• One Gaffe After Another

    David Cameron is deservedly up against it, it seems, in trying to persuade the voters to see his public spending cuts in a positive light. Not surprisingly, many will marvel at how the greed and irresponsibility of the financial sector’s fat cats should somehow have been parlayed into the launching pad for what the Prime Minister admits is intended to be a long-term assault on the role of government.

    But it seems that he is determined to make the task even harder than it need be by insisting on offending his audience and then compounding one gaffe with another. His apology to a pensioner in Hove for depicting Britain in 1940 as a junior partner to the United States in the war against Hitler was achieved at the cost of offending a whole new range of people who might also claim to have played a role in 1940.

    David Cameron was almost pathetically keen to correct his blunder. He assured his critic that he was well aware of the true situation in 1940. Apart from, we were told, a few Polish and French pilots, Britain had stood absolutely alone against the Nazi threat.

    Well, no one who lived through those days (and admittedly I was only one at the time) could cavil for a moment at David Low’s famous cartoon following the fall of France and his sombre and defiant pledge, “Very well, alone.” Nor would anyone begrudge the recognition of those French and Polish pilots who played their part in helping to fight the Battle of Britain.
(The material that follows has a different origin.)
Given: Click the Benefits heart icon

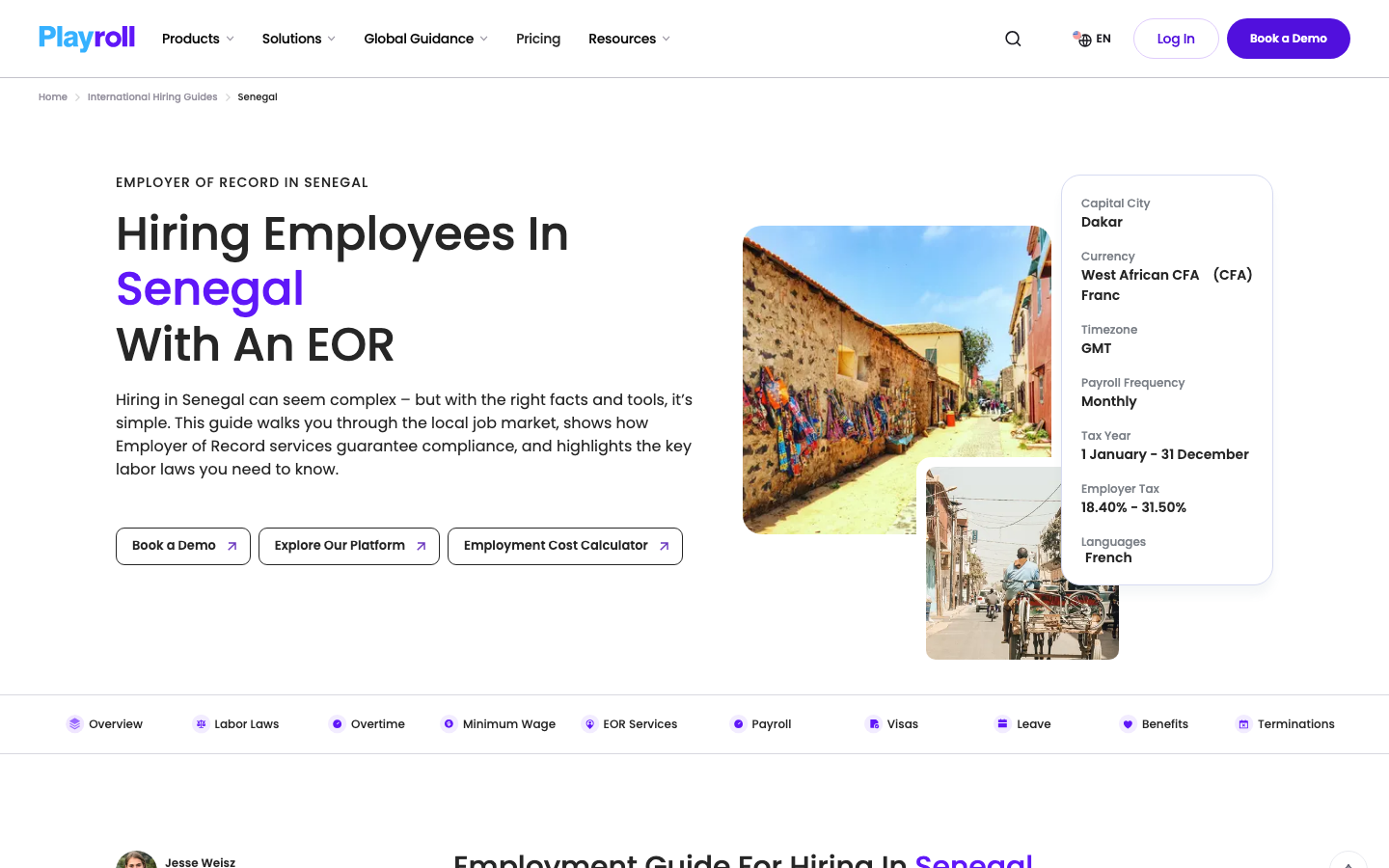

    But, while he was about it, one might have hoped that Britain’s Prime Minister would not so pointedly have revealed an apparently complete ignorance of the significant role played by pilots from the Commonwealth. Australian and New Zealand pilots in particular were especially prominent. Many distinguished themselves with feats of valour and daring; many lost their lives, flying alongside British pilots over British skies.
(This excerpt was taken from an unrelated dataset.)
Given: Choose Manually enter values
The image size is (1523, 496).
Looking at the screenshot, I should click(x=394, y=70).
    The statue of New Zealander Sir Keith Park in Trafalgar Square is testimony to the leading role he played in helping to direct the Battle of Britain. And David Low himself was of course a New Zealander.

    New Zealanders and other Commonwealth citizens have long since reconciled themselves to the fact that their relationship with Britain has travelled a long way since a New Zealand Prime Minister could say at the outbreak of the Second World War “where Britain stands, we stand; where Britain goes, we go”, and then commit the farm workers and shopkeepers of his tiny country to a war half a world away in which they suffered a greater proportionate loss of life than almost any other country.

    We have grown sadly used to the euro-centricity of modern Britain that allows visitors from Europe to join the UK citizens’ queue at entry ports while New Zealanders must queue as aliens. We accept that Britain has the right to decide its own future, even if that meant turning its back on a trading partner which denied itself the produce of its own land in order to send food supplies to Britain at a time of great danger.

    What is disappointing, however, is that – in the course of correcting one error – today’s British Prime Minister could so thoroughly demonstrate how little value is given to the history that Britain and New Zealand, and the Commonwealth more generally, share. If, quite properly, he was ready to recognise the role of pilots from other countries, did he have to reveal so little awareness of the sacrifice made in that common cause by those from far-flung countries who chose to make that distant theatre of war their business too?

    It is one of the mysteries of the post-war world that a Britain which found itself at the head of the most extensive and potentially influential group of countries in the world – a Commonwealth embracing a quarter of the world’s population and some of the world’s most significant emerging economies – should so carelessly, through neglect and ignorance, have thrown that huge advantage away. If realpolitik counts for little, one might at least have hoped that common courtesy and common sense would have avoided giving unnecessary offence. Iran and Pakistan are bad enough. Does he have to add Australia and New Zealand to the list?